The sky over the wetlands is a hard, cold gray. The last pitted apples on the tree outside our door are hanging stubborn for now. It’s mouse season, and last night I woke up to the sound of insulation being gnawed in the kneeling space beside our bed. In a few more months the full Snow Moon will shine above our heads when my husband and I go out for our late evening walk.

We’ve lit a fire in the woodstove this afternoon more out of ceremony than necessity, and when the flames begin to wilt neither one of us moves to feed them. I have poems to write and reading assignments to conquer, but an unfamiliar sound—like the release of tractor-trailer breaks—disrupts my concentration.

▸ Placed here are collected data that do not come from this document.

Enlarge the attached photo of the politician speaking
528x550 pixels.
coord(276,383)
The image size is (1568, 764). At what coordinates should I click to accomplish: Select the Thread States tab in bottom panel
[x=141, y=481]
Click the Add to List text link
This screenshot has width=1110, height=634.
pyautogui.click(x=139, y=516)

“What’s that?” we both wonder aloud in and unison, as two gargantuan shadows fall across the lawn. We rush to the front porch and are treated to a surreal scene: Two hot-air balloons have floated out of the mist, and are rising like circus tents before our eyes. Their ascension is punctuated by Darth Vader-like exhales, and our little hamlet suddenly feels alive with excitement. We wave and shout to the people in the baskets. Their giddiness and sense of wonderment is contagious. And so we go: me in the driver’s seat and Ber riding shotgun, snapping away on his iPhone.

“Are you going to the lake?” We holler into air. The wayfarers can hear us clear as a bell, and gesture for us to follow them north. But the country roads can’t take us where they are going. We simply pull over and watch and wait as they disappear over a stand of pines, full of exhilaration and a little less earthbound for the encounter.